Historic power station in New Zealand

The Pupu Hydro Power Scheme is a small hydroelectric power station near Tākaka in the Golden Bay region of the South Island of New Zealand. It opened in 1929 as the first power station in the region and was the first public electricity supply in Golden Bay. After closing in 1980 following damage to the generator, the power scheme was fully restored by the local Pupu Hydro Society and many volunteer groups over the course of seven years and re-opened in 1988, again supplying electricity to the national grid.

The scenic Pupu Hydro Walkway follows the historic gold mining water-race between the penstock and the weir at Campbell Creek, before returning along the opposite side of the valley. The track was opened in 2003 and also leads past the power house, where a window provides a view into the turbine room.

==Construction==
The first water-race was constructed from 1901 to 1902 by the Takaka Sluicing Company over 8 months by a crew of 24 men working 8-hour shifts. It diverted water from Campbell Creek at a gentle gradient along the steep hillside, travelling over several timber aqueducts along its original 3.7 km course. The gold claim in the Waikoropupu Valley was worked from the 1850s until around 1910.

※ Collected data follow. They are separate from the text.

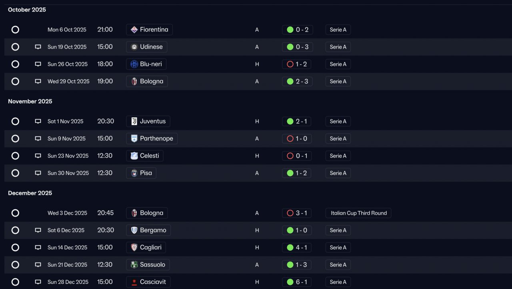Select the radio circle for Bergamo fixture
512x289 pixels.
click(15, 230)
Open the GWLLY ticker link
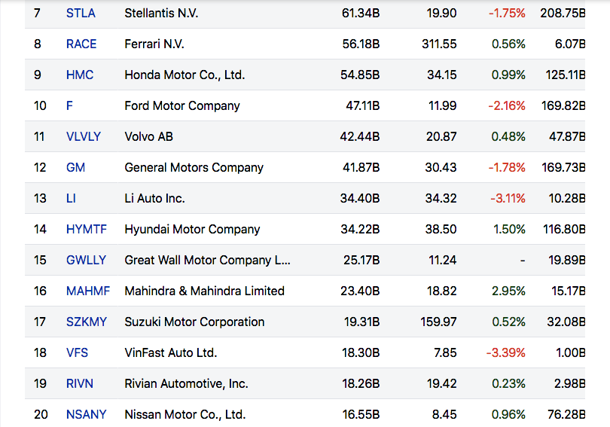Viewport: 610px width, 427px height. click(86, 261)
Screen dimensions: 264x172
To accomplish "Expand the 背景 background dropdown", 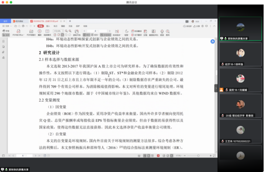I will [127, 33].
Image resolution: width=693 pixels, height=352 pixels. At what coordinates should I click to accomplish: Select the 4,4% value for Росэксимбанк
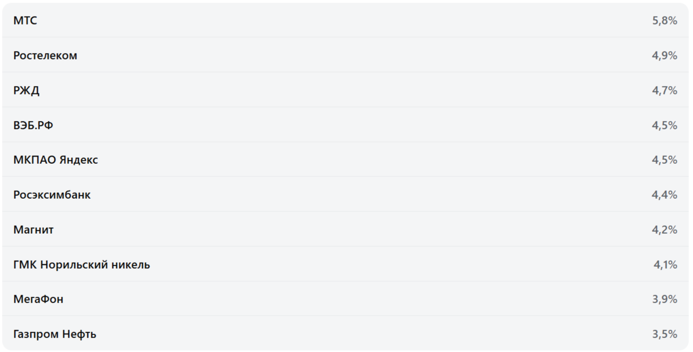coord(665,195)
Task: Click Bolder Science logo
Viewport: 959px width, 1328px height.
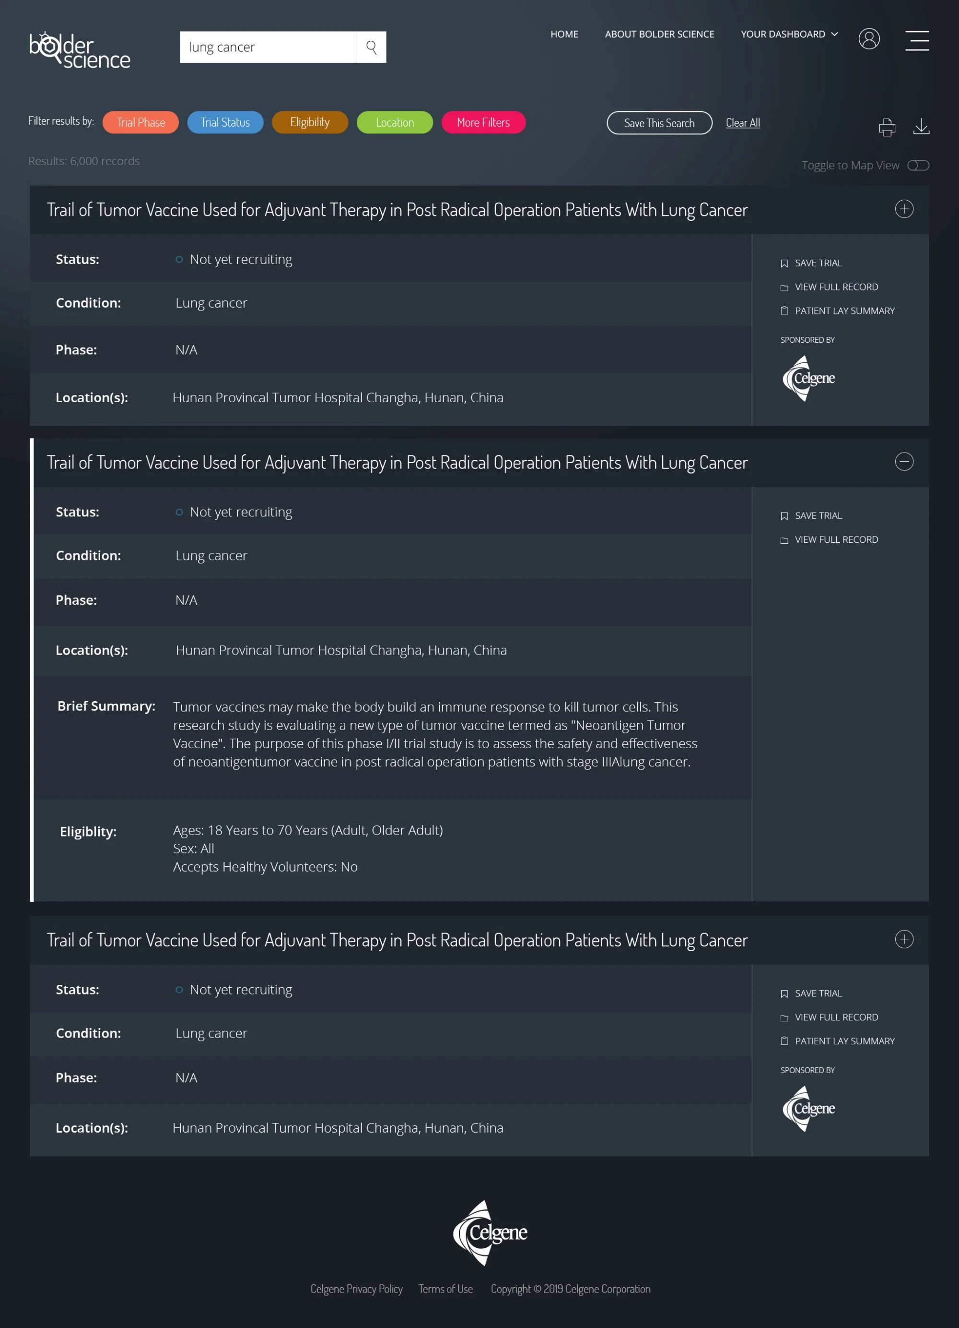Action: coord(80,50)
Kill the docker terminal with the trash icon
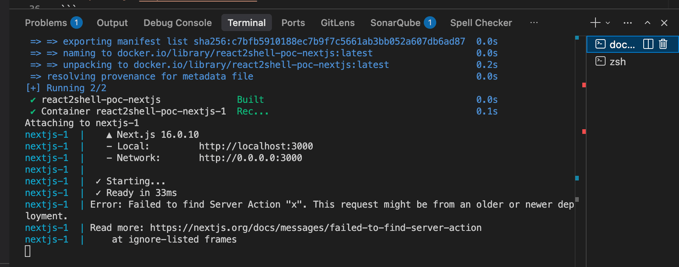The width and height of the screenshot is (679, 267). coord(663,44)
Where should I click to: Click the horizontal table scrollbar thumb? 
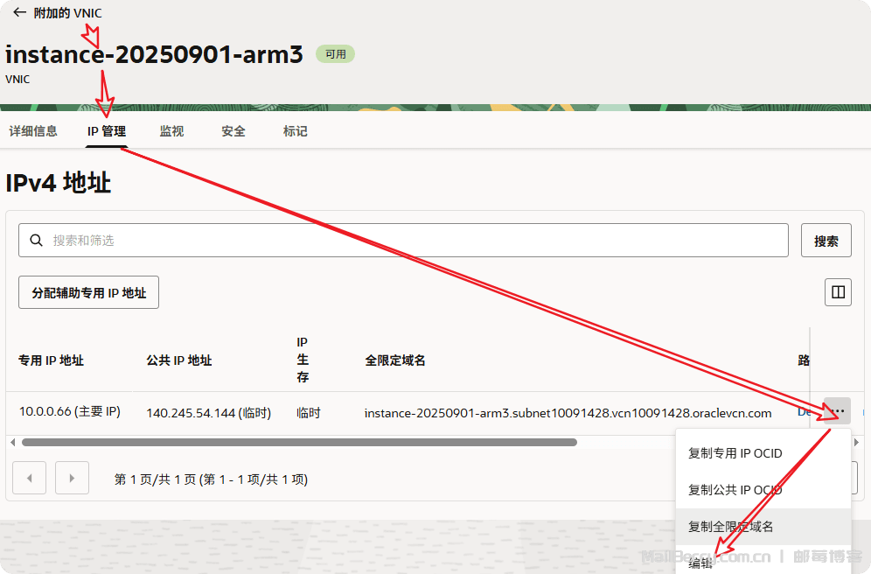click(297, 443)
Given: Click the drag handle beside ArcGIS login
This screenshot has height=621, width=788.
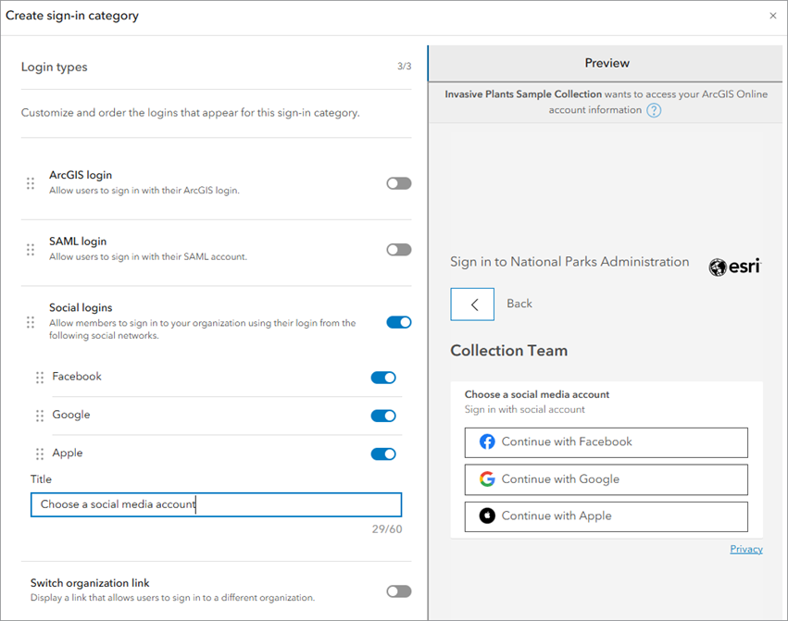Looking at the screenshot, I should point(31,183).
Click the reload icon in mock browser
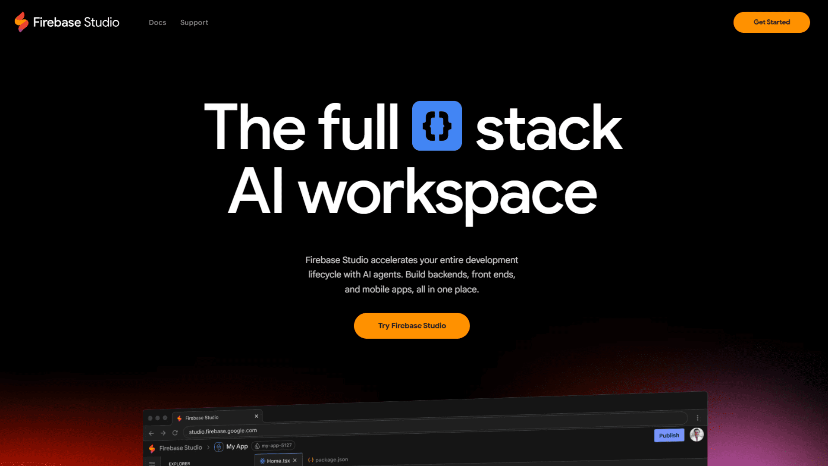 (175, 432)
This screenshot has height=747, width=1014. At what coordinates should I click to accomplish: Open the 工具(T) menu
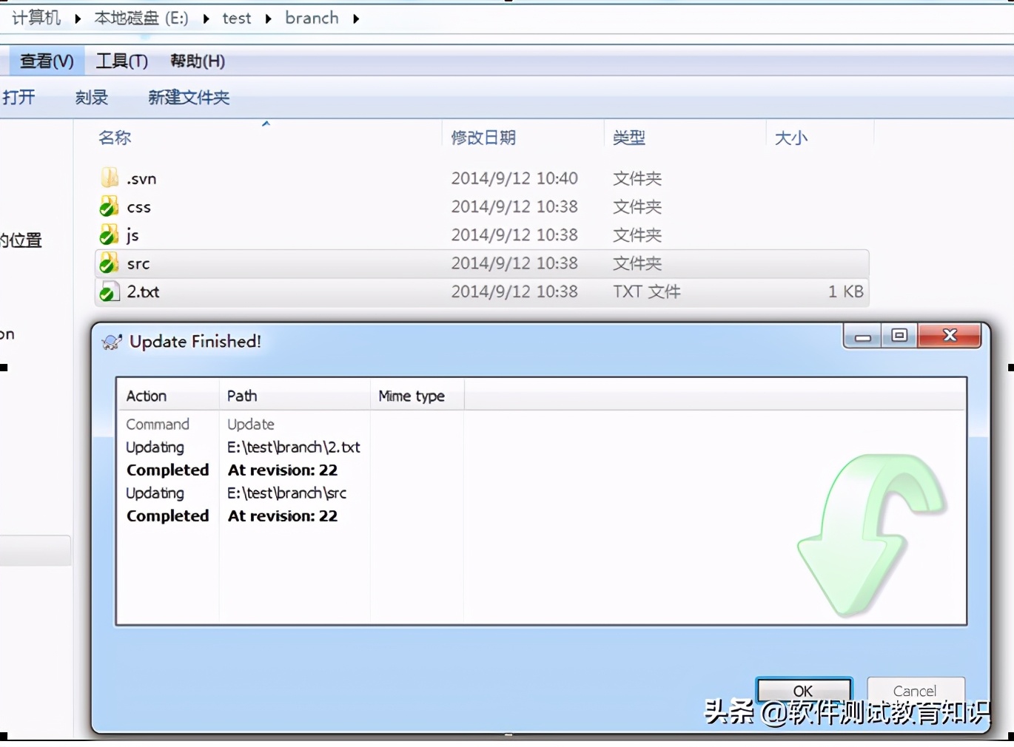coord(121,61)
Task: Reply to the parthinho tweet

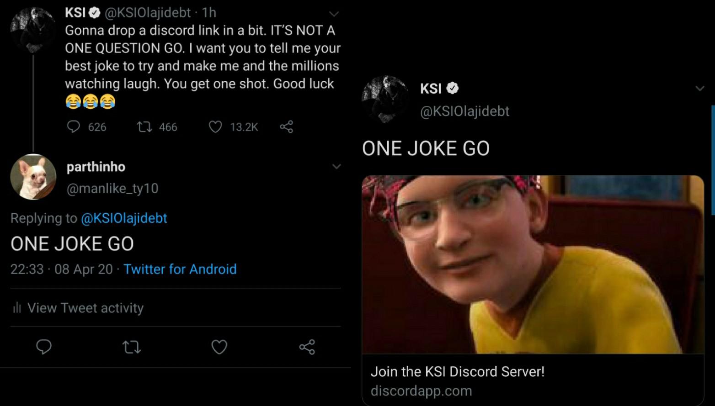Action: [x=44, y=347]
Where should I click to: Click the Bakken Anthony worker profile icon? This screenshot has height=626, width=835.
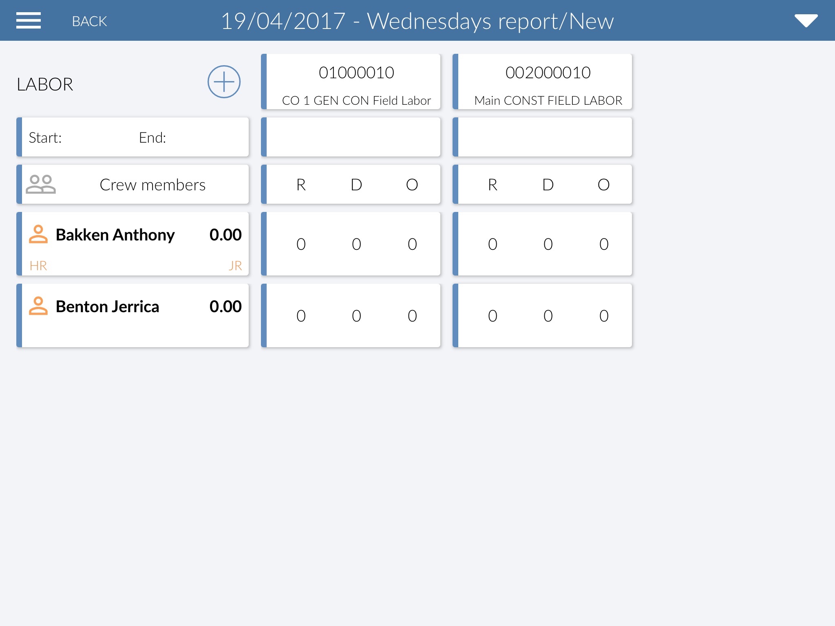pyautogui.click(x=40, y=234)
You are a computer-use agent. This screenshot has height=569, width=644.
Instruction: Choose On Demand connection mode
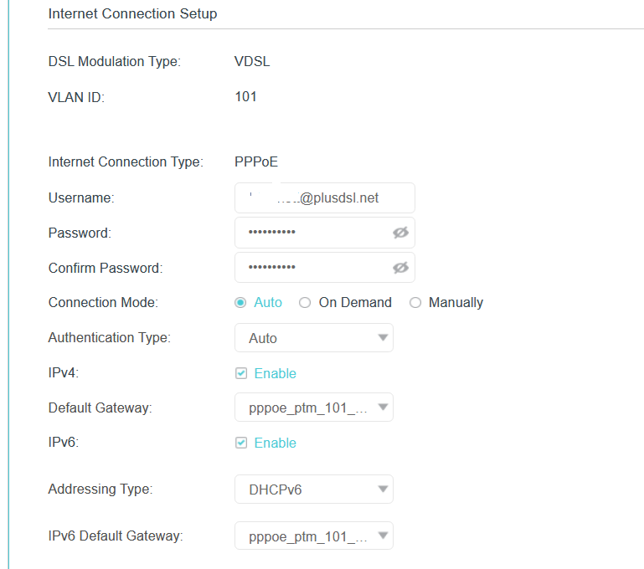[305, 303]
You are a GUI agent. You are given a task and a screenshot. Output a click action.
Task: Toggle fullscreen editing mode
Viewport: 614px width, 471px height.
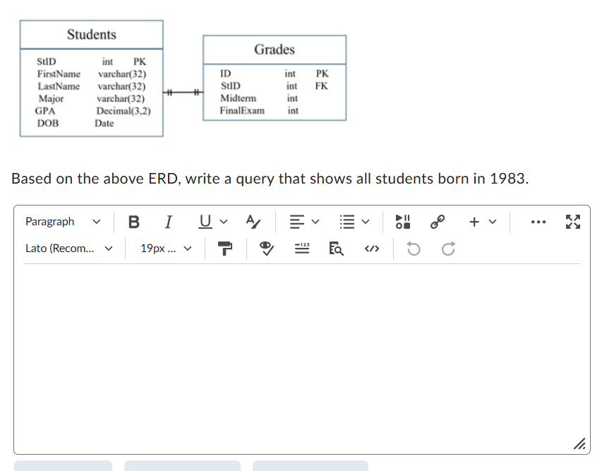(572, 221)
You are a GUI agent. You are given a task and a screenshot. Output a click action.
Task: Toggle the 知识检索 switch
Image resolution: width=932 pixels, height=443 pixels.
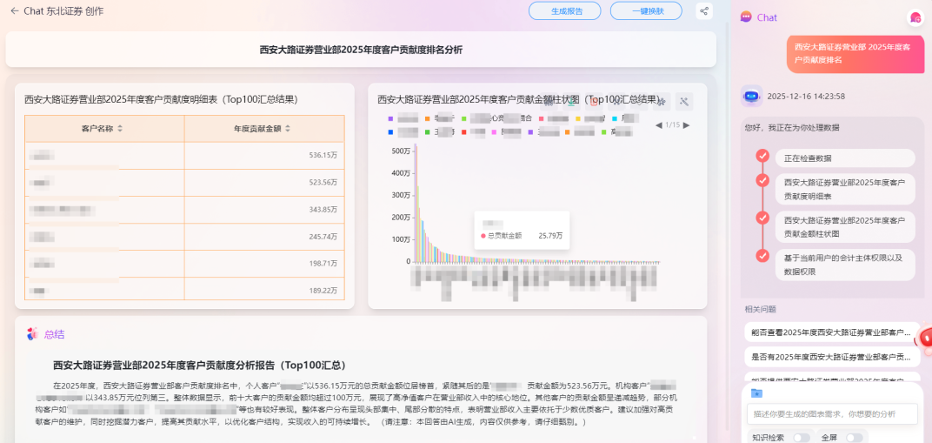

Following a public meeting in 1924, an interim power board was formed to investigate the development of a local hydro scheme in response to the increasing promotion of electricity as a new energy source following the 1918 Electric Power Boards Act. The proposed Pupu Hydro Power Scheme was however deemed uneconomical by the central government, and local rate payers voted to take on a loan of £24,000 and proceed with the construction, which involved upgrading the disused Campbell Creek water-race, building a penstock and a powerhouse.

On 11 October 1929, the Golden Bay Electric Power Board officially opened the power scheme, lighting up the first public electricity supply in Golden Bay and enabling households to have access to electric lighting, appliances and radio.

This scheme, and the later Onekaka Power Station, allowed Golden Bay's power generation to be self-sufficient up until 1944, when the much larger Cobb Power Station began generating power into the national grid and the Golden Bay Electric Power Board started taking supply from the main grid.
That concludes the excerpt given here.